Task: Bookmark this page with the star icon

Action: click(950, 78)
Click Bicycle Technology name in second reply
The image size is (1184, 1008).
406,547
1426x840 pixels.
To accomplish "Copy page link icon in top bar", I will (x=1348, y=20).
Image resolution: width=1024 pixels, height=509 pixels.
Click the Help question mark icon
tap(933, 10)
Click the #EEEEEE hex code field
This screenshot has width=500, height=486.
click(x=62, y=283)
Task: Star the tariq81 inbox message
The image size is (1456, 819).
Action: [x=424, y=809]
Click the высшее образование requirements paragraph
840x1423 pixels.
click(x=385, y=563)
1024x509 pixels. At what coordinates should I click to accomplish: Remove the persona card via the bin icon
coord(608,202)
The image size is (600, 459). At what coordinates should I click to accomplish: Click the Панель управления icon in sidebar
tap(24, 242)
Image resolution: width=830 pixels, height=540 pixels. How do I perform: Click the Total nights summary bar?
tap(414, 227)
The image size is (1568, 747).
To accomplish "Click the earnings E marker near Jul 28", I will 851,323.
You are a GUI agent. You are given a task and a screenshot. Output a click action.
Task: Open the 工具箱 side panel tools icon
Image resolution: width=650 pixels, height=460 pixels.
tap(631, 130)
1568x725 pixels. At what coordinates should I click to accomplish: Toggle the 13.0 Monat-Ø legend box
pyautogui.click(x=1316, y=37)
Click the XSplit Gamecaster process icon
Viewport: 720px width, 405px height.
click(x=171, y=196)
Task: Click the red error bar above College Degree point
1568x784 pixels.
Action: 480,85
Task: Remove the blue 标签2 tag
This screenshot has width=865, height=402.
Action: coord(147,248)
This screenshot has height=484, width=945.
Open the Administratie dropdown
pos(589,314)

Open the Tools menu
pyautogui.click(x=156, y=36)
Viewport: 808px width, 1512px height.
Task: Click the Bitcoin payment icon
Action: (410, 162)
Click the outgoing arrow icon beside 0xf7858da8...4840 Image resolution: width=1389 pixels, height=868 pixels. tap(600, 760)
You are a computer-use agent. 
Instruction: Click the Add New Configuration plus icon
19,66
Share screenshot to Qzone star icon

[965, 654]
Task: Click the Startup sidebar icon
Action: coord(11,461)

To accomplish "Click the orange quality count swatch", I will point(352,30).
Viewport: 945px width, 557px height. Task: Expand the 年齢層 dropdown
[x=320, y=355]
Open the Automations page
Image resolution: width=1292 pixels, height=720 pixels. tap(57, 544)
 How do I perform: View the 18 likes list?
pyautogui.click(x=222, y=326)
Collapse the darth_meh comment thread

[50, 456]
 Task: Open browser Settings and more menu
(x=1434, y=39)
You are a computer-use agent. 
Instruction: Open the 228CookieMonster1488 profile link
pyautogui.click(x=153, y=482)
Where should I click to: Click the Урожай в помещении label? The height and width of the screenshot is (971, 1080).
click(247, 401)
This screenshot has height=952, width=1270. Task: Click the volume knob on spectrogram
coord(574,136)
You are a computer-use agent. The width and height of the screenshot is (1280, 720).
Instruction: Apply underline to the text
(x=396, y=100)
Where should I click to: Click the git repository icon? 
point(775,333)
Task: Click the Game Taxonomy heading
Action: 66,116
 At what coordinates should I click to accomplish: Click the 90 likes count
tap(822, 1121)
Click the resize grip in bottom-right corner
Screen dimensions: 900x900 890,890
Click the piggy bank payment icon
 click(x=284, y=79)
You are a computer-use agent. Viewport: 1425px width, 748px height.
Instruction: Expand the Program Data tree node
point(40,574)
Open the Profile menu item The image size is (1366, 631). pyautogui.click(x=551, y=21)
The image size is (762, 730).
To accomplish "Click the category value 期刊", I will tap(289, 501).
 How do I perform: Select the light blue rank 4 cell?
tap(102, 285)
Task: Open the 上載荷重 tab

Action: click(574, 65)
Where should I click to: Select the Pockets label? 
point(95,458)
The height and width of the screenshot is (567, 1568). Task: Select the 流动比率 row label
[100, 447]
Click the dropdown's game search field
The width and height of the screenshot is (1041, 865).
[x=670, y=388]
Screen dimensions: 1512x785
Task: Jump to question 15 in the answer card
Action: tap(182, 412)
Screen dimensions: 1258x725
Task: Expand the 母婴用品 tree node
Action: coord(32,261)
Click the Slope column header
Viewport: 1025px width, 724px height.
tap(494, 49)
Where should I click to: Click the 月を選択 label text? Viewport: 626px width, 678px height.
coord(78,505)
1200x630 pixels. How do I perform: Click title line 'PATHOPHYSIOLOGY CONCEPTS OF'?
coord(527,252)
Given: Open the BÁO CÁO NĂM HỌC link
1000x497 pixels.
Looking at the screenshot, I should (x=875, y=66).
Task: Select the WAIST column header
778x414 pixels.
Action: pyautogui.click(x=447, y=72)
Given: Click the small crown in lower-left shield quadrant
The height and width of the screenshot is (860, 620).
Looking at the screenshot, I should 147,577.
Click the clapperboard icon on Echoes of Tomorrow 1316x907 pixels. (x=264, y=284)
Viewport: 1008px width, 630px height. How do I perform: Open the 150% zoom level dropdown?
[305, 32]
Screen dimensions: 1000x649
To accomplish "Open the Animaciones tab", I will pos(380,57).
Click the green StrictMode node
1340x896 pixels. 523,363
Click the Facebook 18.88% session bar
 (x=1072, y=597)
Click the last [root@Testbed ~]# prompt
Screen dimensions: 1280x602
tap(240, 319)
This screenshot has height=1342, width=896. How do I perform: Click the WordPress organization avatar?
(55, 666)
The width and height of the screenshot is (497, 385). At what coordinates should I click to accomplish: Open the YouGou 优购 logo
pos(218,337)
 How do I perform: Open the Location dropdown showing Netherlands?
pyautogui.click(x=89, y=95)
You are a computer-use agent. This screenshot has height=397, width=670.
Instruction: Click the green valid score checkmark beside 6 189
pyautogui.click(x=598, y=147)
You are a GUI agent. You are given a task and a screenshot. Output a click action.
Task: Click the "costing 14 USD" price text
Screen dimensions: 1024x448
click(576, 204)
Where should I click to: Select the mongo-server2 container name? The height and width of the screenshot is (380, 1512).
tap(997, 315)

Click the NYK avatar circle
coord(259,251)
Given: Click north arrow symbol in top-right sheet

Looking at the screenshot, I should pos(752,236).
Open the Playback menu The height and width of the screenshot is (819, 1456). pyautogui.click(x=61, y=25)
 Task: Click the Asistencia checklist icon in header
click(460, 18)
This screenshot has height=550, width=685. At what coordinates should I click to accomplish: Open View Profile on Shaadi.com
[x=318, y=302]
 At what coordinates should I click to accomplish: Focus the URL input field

============================================================

> **Set task**:
Update the lines above by replacing "Playback menu" with "Playback tab", and leave everything else unchanged.

> **Exercise result**:
Task: Bookmark this page with the star icon

Action: click(950, 78)
Click Bicycle Technology name in second reply
The image size is (1184, 1008).
406,547
1426x840 pixels.
To accomplish "Copy page link icon in top bar", I will (x=1348, y=20).
Image resolution: width=1024 pixels, height=509 pixels.
Click the Help question mark icon
tap(933, 10)
Click the #EEEEEE hex code field
This screenshot has width=500, height=486.
click(x=62, y=283)
Task: Star the tariq81 inbox message
The image size is (1456, 819).
Action: [x=424, y=809]
Click the высшее образование requirements paragraph
840x1423 pixels.
click(x=385, y=563)
1024x509 pixels. At what coordinates should I click to accomplish: Remove the persona card via the bin icon
coord(608,202)
The image size is (600, 459). At what coordinates should I click to accomplish: Click the Панель управления icon in sidebar
tap(24, 242)
Image resolution: width=830 pixels, height=540 pixels. How do I perform: Click the Total nights summary bar?
tap(414, 227)
The image size is (1568, 747).
To accomplish "Click the earnings E marker near Jul 28", I will 851,323.
You are a GUI agent. You are given a task and a screenshot. Output a click action.
Task: Open the 工具箱 side panel tools icon
Image resolution: width=650 pixels, height=460 pixels.
tap(631, 130)
1568x725 pixels. At what coordinates should I click to accomplish: Toggle the 13.0 Monat-Ø legend box
pyautogui.click(x=1316, y=37)
Click the XSplit Gamecaster process icon
Viewport: 720px width, 405px height.
click(x=171, y=196)
Task: Click the red error bar above College Degree point
1568x784 pixels.
Action: 480,85
Task: Remove the blue 标签2 tag
This screenshot has width=865, height=402.
Action: coord(147,248)
This screenshot has height=484, width=945.
Open the Administratie dropdown
pos(589,314)

Open the Tools menu
pyautogui.click(x=156, y=36)
Viewport: 808px width, 1512px height.
Task: Click the Bitcoin payment icon
Action: (410, 162)
Click the outgoing arrow icon beside 0xf7858da8...4840 Image resolution: width=1389 pixels, height=868 pixels. tap(600, 760)
You are a computer-use agent. 
Instruction: Click the Add New Configuration plus icon
19,66
Share screenshot to Qzone star icon

[965, 654]
Task: Click the Startup sidebar icon
Action: coord(11,461)

To accomplish "Click the orange quality count swatch", I will point(352,30).
Viewport: 945px width, 557px height. Task: Expand the 年齢層 dropdown
[x=320, y=355]
Open the Automations page
Image resolution: width=1292 pixels, height=720 pixels. tap(57, 544)
 How do I perform: View the 18 likes list?
pyautogui.click(x=222, y=326)
Collapse the darth_meh comment thread

[50, 456]
 Task: Open browser Settings and more menu
(x=1434, y=39)
You are a computer-use agent. 
Instruction: Open the 228CookieMonster1488 profile link
pyautogui.click(x=153, y=482)
Where should I click to: Click the Урожай в помещении label? The height and width of the screenshot is (971, 1080).
click(247, 401)
This screenshot has height=952, width=1270. Task: Click the volume knob on spectrogram
coord(574,136)
You are a computer-use agent. The width and height of the screenshot is (1280, 720).
Instruction: Apply underline to the text
(x=396, y=100)
Where should I click to: Click the git repository icon? 
point(775,333)
Task: Click the Game Taxonomy heading
Action: 66,116
 At what coordinates should I click to accomplish: Click the 90 likes count
tap(822, 1121)
Click the resize grip in bottom-right corner
Screen dimensions: 900x900 890,890
Click the piggy bank payment icon
 click(x=284, y=79)
You are a computer-use agent. Viewport: 1425px width, 748px height.
Instruction: Expand the Program Data tree node
point(40,574)
Open the Profile menu item The image size is (1366, 631). pyautogui.click(x=551, y=21)
The image size is (762, 730).
To accomplish "Click the category value 期刊", I will tap(289, 501).
 How do I perform: Select the light blue rank 4 cell?
tap(102, 285)
Task: Open the 上載荷重 tab

Action: click(574, 65)
Where should I click to: Select the Pockets label? 
point(95,458)
The height and width of the screenshot is (567, 1568). Task: Select the 流动比率 row label
[100, 447]
Click the dropdown's game search field
The width and height of the screenshot is (1041, 865).
[x=670, y=388]
Screen dimensions: 1512x785
Task: Jump to question 15 in the answer card
Action: tap(182, 412)
Screen dimensions: 1258x725
Task: Expand the 母婴用品 tree node
Action: coord(32,261)
Click the Slope column header
Viewport: 1025px width, 724px height.
tap(494, 49)
Where should I click to: Click the 月を選択 label text? Viewport: 626px width, 678px height.
coord(78,505)
1200x630 pixels. How do I perform: Click title line 'PATHOPHYSIOLOGY CONCEPTS OF'?
coord(527,252)
Given: Open the BÁO CÁO NĂM HỌC link
1000x497 pixels.
Looking at the screenshot, I should (x=875, y=66).
Task: Select the WAIST column header
778x414 pixels.
Action: pyautogui.click(x=447, y=72)
Given: Click the small crown in lower-left shield quadrant
The height and width of the screenshot is (860, 620).
Looking at the screenshot, I should 147,577.
Click the clapperboard icon on Echoes of Tomorrow 1316x907 pixels. (x=264, y=284)
Viewport: 1008px width, 630px height. How do I perform: Open the 150% zoom level dropdown?
[305, 32]
Screen dimensions: 1000x649
To accomplish "Open the Animaciones tab", I will pos(380,57).
Click the green StrictMode node
1340x896 pixels. 523,363
Click the Facebook 18.88% session bar
 (x=1072, y=597)
Click the last [root@Testbed ~]# prompt
Screen dimensions: 1280x602
tap(240, 319)
This screenshot has height=1342, width=896. How do I perform: Click the WordPress organization avatar?
(55, 666)
The width and height of the screenshot is (497, 385). At what coordinates should I click to accomplish: Open the YouGou 优购 logo
pos(218,337)
 How do I perform: Open the Location dropdown showing Netherlands?
pyautogui.click(x=89, y=95)
You are a computer-use agent. This screenshot has height=397, width=670.
Instruction: Click the green valid score checkmark beside 6 189
pyautogui.click(x=598, y=147)
You are a GUI agent. You are given a task and a screenshot. Output a click action.
Task: Click the "costing 14 USD" price text
Screen dimensions: 1024x448
click(576, 204)
Where should I click to: Select the mongo-server2 container name? The height and width of the screenshot is (380, 1512).
tap(997, 315)

Click the NYK avatar circle
coord(259,251)
Given: Click north arrow symbol in top-right sheet

Looking at the screenshot, I should pos(752,236).
Open the Playback tab The height and width of the screenshot is (819, 1456). pyautogui.click(x=61, y=25)
 Task: Click the Asistencia checklist icon in header
click(460, 18)
This screenshot has height=550, width=685. At what coordinates should I click to accomplish: Open View Profile on Shaadi.com
[x=318, y=302]
 At what coordinates should I click to accomplish: Focus the URL input field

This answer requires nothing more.